• **TESTO DELLA PAGINA**:
^^^^^^^^^^^^^^^^

Nella seconda metà degli anni 70, un gruppo di giovanissimi
surfer
della zona di South Santa Monica, presso Los Angeles, iniziò a dedicarsi con grande passione e dedizione assoluta allo skateboard. Il gruppo si chiamava
Zephyr Team
e nacque intorno al polo di attrazione rappresentato dal negozio di tavole da surf di Jeff Ho e Skip Engblom, al centro di Dogtown, quartiere periferico e degradato. I ragazzi che facevano parte dello
Zephyr
, gli Z-Boys, erano tutti del quartiere, e provenivano da contesti familiari più o meno problematici. La voglia di riscatto di questi adolescenti rappresentò il viatico per i loro successi sportivi, successi che però non arrecheranno a tutti loro la felicità e la stabilità tanto ricercate.

Dogtown And Z-Boys
è il documentario che racconta, da un punto di vista certamente privilegiato, la nascita dello skate inteso in senso moderno, come fenomeno sportivo e culturale. Attraverso l’intrecciarsi delle storie dei ragazzi che componevano lo
Zephyr Team
. Stacey Peralta, membro fondatore dello
Zephyr
, dipinge un quadro in cui prendono spesso il sopravvento toni quasi malinconici, figli della nostalgia per quel periodo di fine anni ?70, considerato un momento unico e irripetibile, tanto eccezionale quanto breve. 

Al di là della nostalgia però, il film di Peralta ha sicuramente diversi motivi di interesse, anche a più livelli di ricezione: oltremodo affascinante per gli adepti della setta della tavoletta a rotelle, risulterà piuttosto godibile anche per i profani.
Dogtown
apre infatti finestre sui diversi problemi sociali che hanno costituito, in modo forse inaspettato, l’humus che ha reso fertile il terreno della subcultura dello skate; vengono inoltre affrontati discorsi di tipo estetico, sottolineando l’enorme importanza della creazione di un immagine-tipo che distinguesse gli skater, legata al loro particolare atteggiamento nei confronti della vita.

Il vero protagonista della pellicola rimane comunque il fenomeno sportivo: le evoluzioni dei ragazzi dello
Zephyr
si susseguono sullo schermo quasi senza soluzione di continuità, mentre la voce fuori campo (i titoli di testa annunciano che appartiene a Sean Penn, ma la versione italiana è doppiata…) descrive con dovizia di particolari la genesi delle diverse tecniche e le fonti di ispirazione stilistica che hanno dato una forma definita alla passione degli Z-Boys. 

Un prodotto onesto e interessante che, a parte qualche episodio eccessivamente autocelebrativo, inevitabile visto che gli autori raccontano la loro storia come se si trovassero a una riunione di vecchi amici, risulta divertente e, a tratti, perfino istruttivo.

^^^^^^^^^^^^^^^^

• **RIGHE DEL DATASET**:

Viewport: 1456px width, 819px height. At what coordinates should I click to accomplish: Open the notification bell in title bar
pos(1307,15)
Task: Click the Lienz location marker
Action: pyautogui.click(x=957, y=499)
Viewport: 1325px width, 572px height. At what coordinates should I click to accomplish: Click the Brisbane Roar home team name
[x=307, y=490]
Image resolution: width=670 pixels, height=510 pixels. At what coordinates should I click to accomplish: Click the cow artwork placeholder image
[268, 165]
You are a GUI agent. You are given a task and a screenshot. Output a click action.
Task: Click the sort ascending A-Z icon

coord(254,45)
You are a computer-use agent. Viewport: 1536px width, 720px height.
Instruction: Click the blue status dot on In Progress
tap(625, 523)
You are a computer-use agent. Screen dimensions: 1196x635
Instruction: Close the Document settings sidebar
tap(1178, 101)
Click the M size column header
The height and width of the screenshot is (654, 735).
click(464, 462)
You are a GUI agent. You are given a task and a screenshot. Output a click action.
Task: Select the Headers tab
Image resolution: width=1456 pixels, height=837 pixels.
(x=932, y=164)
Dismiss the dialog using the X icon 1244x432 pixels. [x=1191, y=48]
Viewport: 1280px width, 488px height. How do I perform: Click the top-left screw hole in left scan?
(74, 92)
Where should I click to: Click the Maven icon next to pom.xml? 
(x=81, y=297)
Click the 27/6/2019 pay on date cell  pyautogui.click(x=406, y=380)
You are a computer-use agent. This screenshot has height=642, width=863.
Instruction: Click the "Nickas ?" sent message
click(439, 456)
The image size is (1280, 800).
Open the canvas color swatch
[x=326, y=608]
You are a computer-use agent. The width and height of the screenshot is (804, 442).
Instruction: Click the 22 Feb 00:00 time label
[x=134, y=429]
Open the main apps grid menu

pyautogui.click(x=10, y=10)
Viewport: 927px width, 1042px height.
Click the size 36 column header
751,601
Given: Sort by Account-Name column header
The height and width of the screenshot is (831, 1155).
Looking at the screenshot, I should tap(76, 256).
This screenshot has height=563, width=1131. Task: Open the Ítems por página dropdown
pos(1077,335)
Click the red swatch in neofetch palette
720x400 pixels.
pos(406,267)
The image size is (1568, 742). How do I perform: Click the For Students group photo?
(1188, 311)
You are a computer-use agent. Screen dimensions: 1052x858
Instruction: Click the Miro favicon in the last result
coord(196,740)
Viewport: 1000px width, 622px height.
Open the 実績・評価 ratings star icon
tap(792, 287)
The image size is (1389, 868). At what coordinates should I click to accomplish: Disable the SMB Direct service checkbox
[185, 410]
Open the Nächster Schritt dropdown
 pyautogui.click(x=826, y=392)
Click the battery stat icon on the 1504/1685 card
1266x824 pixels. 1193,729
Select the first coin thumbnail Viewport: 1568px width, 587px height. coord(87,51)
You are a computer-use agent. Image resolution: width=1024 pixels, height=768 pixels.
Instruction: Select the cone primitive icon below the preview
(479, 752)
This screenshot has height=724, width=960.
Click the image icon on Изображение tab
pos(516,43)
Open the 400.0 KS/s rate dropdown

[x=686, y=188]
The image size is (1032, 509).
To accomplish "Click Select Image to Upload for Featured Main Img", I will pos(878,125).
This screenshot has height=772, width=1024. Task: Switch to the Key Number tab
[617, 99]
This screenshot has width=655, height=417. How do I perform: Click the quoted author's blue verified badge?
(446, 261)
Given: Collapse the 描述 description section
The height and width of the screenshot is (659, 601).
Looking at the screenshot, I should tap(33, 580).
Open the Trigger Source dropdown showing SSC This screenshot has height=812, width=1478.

^^^^^^^^^^^^^^^^

• **LAVORO RICHIESTO**:
1: Indica se ciascuna affermazione concorda con il testo della pagina, rispondendo sì o no e citando esattamente le parole che lo stabiliscono: (a) il negozio di tavole da surf di Jeff Ho e Skip Engblom si trovava al centro di Dogtown; (b) gli Z-Boys venivano da quartieri diversi di Los Angeles; (c) il film è godibile solo per gli appassionati di skateboard.
2: Riscrivi in forma più breve il paragrafo del testo della pagina che comincia con «Al di là della nostalgia però», mantenendone i fatti principali.
3: Riporta esattamente il tratto del testo della pagina che va da «Il vero protagonista» fino a «passione degli Z-Boys.».

• **RISPOSTE PER COMPITO**:
1:
(a) Sì: «dal negozio di tavole da surf di Jeff Ho e Skip Engblom, al centro di Dogtown».
(b) No: «erano tutti del quartiere».
(c) No: «risulterà piuttosto godibile anche per i profani».

2: Oltre alla nostalgia, il film di Peralta offre motivi di interesse a più livelli: affascina gli appassionati di skateboard ed è godibile anche per i profani. Mostra i problemi sociali che hanno reso fertile il terreno della subcultura dello skate. Affronta inoltre temi estetici, sottolineando l'importanza di un'immagine-tipo degli skater legata al loro atteggiamento verso la vita.

3:
Il vero protagonista della pellicola rimane comunque il fenomeno sportivo: le evoluzioni dei ragazzi dello
Zephyr
si susseguono sullo schermo quasi senza soluzione di continuità, mentre la voce fuori campo (i titoli di testa annunciano che appartiene a Sean Penn, ma la versione italiana è doppiata…) descrive con dovizia di particolari la genesi delle diverse tecniche e le fonti di ispirazione stilistica che hanno dato una forma definita alla passione degli Z-Boys.